• Exercise goal: Exact repetition of every entry is required.

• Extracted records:
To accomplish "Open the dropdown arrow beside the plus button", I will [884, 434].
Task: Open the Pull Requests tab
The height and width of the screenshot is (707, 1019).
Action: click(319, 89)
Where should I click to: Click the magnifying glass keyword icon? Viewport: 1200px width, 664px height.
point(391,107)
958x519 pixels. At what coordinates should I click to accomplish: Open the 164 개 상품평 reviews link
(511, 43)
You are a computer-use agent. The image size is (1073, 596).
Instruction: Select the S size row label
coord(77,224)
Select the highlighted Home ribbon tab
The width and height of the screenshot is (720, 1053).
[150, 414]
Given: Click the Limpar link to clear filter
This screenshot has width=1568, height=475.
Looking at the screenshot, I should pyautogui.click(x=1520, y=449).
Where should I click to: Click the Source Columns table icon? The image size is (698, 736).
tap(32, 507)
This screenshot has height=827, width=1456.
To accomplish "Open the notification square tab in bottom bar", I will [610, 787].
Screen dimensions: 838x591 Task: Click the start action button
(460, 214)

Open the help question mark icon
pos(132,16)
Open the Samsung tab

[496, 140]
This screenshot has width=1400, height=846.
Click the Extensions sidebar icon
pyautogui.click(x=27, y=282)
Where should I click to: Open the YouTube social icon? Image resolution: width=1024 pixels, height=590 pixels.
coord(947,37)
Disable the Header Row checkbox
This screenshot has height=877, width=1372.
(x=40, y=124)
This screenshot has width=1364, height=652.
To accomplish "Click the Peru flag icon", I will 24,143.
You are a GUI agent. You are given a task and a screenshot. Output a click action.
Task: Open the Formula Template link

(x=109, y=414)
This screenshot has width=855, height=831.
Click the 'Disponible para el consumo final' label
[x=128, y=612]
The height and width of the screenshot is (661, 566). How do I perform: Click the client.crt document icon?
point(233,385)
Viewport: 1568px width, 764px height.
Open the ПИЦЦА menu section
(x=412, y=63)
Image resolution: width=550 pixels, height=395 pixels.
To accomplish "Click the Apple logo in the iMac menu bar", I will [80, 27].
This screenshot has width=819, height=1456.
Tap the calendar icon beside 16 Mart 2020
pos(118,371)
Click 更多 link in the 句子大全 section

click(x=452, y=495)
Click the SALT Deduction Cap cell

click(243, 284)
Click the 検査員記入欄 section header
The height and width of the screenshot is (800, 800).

• Exercise answer:
To accomplish "Open the dropdown arrow beside the plus button", I will [884, 434].
Task: Open the Pull Requests tab
The height and width of the screenshot is (707, 1019).
Action: click(319, 89)
Where should I click to: Click the magnifying glass keyword icon? Viewport: 1200px width, 664px height.
point(391,107)
958x519 pixels. At what coordinates should I click to accomplish: Open the 164 개 상품평 reviews link
(511, 43)
You are a computer-use agent. The image size is (1073, 596).
Instruction: Select the S size row label
coord(77,224)
Select the highlighted Home ribbon tab
The width and height of the screenshot is (720, 1053).
[150, 414]
Given: Click the Limpar link to clear filter
This screenshot has width=1568, height=475.
Looking at the screenshot, I should pyautogui.click(x=1520, y=449).
Where should I click to: Click the Source Columns table icon? The image size is (698, 736).
tap(32, 507)
This screenshot has height=827, width=1456.
To accomplish "Open the notification square tab in bottom bar", I will [610, 787].
Screen dimensions: 838x591 Task: Click the start action button
(460, 214)

Open the help question mark icon
pos(132,16)
Open the Samsung tab

[496, 140]
This screenshot has width=1400, height=846.
Click the Extensions sidebar icon
pyautogui.click(x=27, y=282)
Where should I click to: Open the YouTube social icon? Image resolution: width=1024 pixels, height=590 pixels.
coord(947,37)
Disable the Header Row checkbox
This screenshot has height=877, width=1372.
(x=40, y=124)
This screenshot has width=1364, height=652.
To accomplish "Click the Peru flag icon", I will 24,143.
You are a GUI agent. You are given a task and a screenshot. Output a click action.
Task: Open the Formula Template link

(x=109, y=414)
This screenshot has width=855, height=831.
Click the 'Disponible para el consumo final' label
[x=128, y=612]
The height and width of the screenshot is (661, 566). How do I perform: Click the client.crt document icon?
point(233,385)
Viewport: 1568px width, 764px height.
Open the ПИЦЦА menu section
(x=412, y=63)
Image resolution: width=550 pixels, height=395 pixels.
To accomplish "Click the Apple logo in the iMac menu bar", I will [80, 27].
This screenshot has width=819, height=1456.
Tap the calendar icon beside 16 Mart 2020
pos(118,371)
Click 更多 link in the 句子大全 section

click(x=452, y=495)
Click the SALT Deduction Cap cell

click(243, 284)
Click the 検査員記入欄 section header
The height and width of the screenshot is (800, 800).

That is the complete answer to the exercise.